Putin is fuming over Bush's support for emerging democracies in the former Soviet Union, such as Georgia and Ukraine, which are no longer under Moscow's thumb and instead lean West — like the Baltic states of Latvia, Estonia and Lithuania.

Bush strongly renewed his vow to spread democracy — in the former Soviet Union as well as Iraq — as the best way to make the world safer and said he intends to tell Putin just that when they meet tomorrow.

"When I see President Putin, I will remind him again that democracies on his border will make it easier for Russia to grow in a peaceful way. Democracies are peaceful," Bush told Georgia's state TV in an interview released yesterday.

"I will remind him that this is not a plot by anybody or any nation. This is just the inevitable course of humankind because all humans want to be free," added Bush, who will become the first U.S. president ever to visit Georgia.

Bush's trip centers around Monday's parade in Moscow to mark the Allied victory over Europe in World War II.

But Bush bracketed his Moscow stop with visits to ex-Soviet and pro-Western Latvia today and Georgia on Tuesday to show he's not endorsing Soviet domination or Putin's current crackdown on democracy.

The long-distance back-and-forth between Bush and Putin underscored the renewed post-Cold War rivalry between Russia and America even as the two leaders insist they're friends.

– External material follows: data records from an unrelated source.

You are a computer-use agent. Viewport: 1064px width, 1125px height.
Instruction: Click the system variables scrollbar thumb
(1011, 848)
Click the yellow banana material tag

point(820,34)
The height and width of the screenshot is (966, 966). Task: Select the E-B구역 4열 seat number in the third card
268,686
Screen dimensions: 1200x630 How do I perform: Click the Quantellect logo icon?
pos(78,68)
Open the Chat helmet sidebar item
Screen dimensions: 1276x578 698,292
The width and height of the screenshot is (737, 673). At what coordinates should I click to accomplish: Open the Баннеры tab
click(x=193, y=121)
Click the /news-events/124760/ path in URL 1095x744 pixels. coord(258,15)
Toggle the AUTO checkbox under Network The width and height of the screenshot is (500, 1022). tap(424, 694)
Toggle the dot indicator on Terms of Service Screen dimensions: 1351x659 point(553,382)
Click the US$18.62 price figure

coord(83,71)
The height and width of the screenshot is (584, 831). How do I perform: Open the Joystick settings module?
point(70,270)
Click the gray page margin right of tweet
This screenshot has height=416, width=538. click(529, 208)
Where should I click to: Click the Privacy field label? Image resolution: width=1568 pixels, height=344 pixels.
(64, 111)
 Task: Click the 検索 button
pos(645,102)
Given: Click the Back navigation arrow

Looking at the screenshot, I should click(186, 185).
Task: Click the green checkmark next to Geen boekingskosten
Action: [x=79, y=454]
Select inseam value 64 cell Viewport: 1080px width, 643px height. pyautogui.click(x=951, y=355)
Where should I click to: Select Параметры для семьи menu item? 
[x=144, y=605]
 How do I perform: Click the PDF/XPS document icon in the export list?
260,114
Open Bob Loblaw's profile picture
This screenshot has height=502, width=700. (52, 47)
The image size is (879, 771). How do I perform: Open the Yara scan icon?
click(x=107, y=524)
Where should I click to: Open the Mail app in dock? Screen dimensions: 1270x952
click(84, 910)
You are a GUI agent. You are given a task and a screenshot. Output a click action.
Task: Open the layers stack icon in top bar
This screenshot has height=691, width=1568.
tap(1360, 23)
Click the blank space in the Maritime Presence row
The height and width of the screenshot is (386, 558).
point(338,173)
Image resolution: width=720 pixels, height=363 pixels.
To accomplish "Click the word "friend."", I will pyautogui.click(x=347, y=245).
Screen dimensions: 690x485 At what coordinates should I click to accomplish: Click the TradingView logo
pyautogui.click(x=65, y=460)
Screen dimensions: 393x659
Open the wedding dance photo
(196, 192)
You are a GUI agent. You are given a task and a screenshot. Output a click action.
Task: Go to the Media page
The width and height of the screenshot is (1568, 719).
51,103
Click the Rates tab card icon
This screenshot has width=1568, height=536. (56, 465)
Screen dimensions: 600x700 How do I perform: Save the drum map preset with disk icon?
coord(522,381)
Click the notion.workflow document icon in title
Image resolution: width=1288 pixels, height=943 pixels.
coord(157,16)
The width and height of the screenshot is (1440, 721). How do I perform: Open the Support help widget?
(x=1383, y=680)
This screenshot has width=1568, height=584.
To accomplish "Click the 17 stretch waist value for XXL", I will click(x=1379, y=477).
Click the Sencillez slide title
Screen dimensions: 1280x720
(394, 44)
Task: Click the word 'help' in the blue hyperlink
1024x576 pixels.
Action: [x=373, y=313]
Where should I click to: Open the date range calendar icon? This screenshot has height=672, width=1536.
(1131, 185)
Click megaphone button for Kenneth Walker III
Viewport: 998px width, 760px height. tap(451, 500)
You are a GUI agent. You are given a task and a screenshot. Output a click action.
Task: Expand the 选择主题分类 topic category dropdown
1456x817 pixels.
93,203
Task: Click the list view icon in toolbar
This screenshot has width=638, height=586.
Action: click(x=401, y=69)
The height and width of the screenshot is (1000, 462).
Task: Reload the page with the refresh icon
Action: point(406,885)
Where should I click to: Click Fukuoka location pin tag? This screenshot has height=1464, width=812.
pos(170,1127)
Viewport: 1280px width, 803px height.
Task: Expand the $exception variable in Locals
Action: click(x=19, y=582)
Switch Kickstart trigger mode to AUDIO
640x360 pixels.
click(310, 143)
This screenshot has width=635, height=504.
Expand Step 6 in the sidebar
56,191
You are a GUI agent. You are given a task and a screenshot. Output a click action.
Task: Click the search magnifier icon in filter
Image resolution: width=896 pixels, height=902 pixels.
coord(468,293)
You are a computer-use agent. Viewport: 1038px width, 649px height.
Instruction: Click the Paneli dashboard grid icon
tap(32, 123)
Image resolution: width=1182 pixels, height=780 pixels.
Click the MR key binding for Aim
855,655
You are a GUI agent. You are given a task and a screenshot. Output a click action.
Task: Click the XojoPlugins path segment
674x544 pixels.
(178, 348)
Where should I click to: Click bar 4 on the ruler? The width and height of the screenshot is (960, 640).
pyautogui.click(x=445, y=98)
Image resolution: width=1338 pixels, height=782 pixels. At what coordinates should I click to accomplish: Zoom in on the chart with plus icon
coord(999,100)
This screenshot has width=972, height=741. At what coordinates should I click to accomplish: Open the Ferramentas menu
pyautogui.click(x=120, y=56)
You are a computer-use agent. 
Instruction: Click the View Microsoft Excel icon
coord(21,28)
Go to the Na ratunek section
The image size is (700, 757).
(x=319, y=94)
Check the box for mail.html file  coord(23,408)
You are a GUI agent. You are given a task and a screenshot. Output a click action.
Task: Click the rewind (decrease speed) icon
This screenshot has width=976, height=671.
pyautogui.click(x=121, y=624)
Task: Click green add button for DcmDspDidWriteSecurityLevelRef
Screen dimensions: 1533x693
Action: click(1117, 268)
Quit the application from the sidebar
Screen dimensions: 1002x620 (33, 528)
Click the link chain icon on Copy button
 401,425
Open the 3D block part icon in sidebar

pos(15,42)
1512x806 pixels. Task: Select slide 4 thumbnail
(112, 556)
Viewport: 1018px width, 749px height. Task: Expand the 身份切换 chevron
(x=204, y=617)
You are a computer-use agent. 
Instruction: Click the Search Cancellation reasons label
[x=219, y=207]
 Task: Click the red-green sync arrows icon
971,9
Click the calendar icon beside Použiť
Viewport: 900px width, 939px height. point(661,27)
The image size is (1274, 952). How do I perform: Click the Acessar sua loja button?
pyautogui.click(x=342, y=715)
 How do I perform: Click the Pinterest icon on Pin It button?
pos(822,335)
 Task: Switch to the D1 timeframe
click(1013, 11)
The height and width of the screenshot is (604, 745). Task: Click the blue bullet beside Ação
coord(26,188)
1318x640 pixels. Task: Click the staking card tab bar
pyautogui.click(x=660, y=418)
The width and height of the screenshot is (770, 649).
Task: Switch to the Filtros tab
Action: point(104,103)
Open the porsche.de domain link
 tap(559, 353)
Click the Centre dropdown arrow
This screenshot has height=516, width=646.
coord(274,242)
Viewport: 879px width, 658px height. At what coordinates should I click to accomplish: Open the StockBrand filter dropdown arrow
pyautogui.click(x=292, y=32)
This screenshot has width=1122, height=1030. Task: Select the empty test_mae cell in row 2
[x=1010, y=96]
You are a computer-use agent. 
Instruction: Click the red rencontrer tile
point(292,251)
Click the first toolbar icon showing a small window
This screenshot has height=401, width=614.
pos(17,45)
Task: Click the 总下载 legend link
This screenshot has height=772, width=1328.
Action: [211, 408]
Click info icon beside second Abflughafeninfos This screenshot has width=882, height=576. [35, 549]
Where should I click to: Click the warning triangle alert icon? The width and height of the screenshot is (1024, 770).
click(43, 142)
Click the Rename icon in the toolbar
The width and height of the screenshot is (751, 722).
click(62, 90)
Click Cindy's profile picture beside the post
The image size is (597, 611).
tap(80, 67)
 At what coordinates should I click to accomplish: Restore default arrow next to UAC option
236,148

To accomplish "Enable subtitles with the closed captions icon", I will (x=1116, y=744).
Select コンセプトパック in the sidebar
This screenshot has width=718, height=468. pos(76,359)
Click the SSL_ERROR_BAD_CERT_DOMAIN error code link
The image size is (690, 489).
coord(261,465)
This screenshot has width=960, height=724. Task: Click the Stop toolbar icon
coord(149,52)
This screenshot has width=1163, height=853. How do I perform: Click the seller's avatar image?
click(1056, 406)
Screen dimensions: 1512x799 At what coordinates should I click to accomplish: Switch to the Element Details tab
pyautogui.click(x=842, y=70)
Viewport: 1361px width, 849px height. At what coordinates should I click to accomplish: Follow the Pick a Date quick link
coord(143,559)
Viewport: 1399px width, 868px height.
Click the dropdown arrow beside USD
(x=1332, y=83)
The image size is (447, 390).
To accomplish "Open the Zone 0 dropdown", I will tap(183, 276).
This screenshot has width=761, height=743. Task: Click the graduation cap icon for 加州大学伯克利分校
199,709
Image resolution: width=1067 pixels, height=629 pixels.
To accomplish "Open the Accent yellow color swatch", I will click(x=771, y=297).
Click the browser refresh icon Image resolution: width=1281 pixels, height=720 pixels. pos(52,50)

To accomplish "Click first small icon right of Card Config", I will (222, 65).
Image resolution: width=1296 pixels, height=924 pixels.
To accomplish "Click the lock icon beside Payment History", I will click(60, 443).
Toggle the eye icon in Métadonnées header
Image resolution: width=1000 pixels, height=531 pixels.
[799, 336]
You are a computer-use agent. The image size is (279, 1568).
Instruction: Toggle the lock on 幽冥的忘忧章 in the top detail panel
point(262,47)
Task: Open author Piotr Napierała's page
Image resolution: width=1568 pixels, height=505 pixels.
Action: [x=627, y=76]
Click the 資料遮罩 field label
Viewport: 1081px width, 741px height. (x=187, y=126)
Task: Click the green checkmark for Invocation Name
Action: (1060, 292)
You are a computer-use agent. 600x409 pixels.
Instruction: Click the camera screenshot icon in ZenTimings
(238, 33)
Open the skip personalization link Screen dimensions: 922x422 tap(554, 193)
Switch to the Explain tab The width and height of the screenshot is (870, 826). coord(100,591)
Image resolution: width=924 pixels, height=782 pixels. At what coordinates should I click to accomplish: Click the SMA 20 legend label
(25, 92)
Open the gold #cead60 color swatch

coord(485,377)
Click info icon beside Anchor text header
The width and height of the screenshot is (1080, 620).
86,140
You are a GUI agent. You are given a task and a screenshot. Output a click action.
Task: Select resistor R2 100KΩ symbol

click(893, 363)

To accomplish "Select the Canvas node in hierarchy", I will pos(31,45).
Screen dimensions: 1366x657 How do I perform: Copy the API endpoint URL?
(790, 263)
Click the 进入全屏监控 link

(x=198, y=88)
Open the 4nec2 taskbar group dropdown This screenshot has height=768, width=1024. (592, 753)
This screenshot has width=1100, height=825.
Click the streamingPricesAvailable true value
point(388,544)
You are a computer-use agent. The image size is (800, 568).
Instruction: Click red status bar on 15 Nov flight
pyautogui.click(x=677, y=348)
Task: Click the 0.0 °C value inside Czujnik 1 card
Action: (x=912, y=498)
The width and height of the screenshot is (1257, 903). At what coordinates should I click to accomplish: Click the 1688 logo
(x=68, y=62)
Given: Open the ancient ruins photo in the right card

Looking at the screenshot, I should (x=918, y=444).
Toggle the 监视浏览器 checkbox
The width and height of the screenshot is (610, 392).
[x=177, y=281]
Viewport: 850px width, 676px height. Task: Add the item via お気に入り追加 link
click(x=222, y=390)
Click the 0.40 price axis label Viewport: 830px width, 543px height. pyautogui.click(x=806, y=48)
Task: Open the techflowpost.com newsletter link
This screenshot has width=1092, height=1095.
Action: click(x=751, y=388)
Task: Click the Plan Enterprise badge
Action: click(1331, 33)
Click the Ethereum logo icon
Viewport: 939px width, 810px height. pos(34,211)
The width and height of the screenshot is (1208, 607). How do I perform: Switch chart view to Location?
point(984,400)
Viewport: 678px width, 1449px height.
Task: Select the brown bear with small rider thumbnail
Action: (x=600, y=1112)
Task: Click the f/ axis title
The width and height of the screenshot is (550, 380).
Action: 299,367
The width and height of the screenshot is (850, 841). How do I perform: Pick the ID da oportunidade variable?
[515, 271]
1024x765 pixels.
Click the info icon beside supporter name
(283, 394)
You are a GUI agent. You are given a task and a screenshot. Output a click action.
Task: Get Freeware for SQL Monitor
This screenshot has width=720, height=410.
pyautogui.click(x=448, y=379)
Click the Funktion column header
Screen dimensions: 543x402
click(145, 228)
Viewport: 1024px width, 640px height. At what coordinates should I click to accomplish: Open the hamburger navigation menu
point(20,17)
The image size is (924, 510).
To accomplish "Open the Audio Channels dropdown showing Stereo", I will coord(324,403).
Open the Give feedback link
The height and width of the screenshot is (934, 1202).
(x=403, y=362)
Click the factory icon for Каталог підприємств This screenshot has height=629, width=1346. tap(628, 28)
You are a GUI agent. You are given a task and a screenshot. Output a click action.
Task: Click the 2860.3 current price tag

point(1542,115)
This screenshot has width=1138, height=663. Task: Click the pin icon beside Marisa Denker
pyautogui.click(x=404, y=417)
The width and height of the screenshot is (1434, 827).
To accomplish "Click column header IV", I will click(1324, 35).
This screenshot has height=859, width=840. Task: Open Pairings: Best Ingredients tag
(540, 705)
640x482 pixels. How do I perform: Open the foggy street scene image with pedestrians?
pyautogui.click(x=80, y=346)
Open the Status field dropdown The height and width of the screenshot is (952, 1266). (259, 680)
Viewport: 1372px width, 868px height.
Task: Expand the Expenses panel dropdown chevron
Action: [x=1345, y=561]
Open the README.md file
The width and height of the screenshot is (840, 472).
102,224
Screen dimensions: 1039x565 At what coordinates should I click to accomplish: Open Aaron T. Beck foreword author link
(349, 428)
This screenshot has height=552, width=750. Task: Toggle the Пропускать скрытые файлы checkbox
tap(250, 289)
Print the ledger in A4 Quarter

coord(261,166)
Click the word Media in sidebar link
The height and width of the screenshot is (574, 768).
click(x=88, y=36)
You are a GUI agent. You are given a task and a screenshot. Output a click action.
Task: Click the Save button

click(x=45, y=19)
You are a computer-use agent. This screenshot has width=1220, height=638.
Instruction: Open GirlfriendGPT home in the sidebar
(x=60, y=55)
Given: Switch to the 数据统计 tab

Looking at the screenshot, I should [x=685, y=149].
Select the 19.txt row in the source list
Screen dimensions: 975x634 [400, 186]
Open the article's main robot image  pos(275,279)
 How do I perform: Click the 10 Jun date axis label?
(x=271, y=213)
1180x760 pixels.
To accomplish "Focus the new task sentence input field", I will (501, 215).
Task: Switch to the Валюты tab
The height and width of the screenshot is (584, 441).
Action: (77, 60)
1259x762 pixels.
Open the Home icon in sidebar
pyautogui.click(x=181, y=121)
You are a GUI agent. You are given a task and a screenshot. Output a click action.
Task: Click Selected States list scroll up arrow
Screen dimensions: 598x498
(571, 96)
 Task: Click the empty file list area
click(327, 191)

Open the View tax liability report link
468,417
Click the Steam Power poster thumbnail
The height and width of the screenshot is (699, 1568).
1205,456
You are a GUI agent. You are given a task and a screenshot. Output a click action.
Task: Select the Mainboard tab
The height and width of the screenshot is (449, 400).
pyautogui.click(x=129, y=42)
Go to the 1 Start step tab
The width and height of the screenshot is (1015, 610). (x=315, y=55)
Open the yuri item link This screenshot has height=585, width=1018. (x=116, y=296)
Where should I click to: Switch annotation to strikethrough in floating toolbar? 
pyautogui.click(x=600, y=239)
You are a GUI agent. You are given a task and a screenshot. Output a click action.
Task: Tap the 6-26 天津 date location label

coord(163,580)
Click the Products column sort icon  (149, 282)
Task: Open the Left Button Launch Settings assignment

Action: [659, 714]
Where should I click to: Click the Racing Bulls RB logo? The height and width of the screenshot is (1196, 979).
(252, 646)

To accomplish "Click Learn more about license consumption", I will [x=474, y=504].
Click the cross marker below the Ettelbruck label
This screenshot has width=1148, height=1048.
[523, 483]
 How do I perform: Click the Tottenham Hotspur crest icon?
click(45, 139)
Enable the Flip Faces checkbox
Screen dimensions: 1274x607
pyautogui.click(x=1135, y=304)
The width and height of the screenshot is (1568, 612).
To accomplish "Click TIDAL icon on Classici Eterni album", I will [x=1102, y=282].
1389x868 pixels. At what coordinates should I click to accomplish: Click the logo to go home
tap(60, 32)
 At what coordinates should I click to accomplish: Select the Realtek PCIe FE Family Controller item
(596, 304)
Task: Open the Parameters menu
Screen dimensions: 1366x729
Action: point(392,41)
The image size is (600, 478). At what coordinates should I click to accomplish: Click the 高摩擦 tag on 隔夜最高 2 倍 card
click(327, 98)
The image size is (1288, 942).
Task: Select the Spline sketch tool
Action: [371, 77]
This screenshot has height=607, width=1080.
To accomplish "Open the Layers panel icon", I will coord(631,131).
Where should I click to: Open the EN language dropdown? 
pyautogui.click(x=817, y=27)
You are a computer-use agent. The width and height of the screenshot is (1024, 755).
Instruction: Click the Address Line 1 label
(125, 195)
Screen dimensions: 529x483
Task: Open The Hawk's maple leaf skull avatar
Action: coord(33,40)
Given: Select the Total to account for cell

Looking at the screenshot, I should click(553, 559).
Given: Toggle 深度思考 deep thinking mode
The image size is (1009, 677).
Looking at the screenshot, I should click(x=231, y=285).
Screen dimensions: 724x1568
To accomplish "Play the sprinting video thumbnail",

In interviews, Bush said he was going to Georgia "to feel the sense of a new democracy." He pledged to stand with Latvia if Russia tries to "intimidate" it and blasted pro-Moscow Belarus as the "last dictator in Europe."

Meanwhile, Senate Dem-ocratic leader Harry Reid of Nevada touched off a kerfuffle yesterday by breaking the taboo against criticizing a president while he's overseas.

Reid blasted Bush by saying "I think this guy's a loser" — and then hastily apologized.

After Republicans called Reid's gibe "sad" and said it showed the Democrats to be "devoid of ideas," Reid aides said he called White House political guru Karl Rove to admit that he had crossed the line and to offer an apology.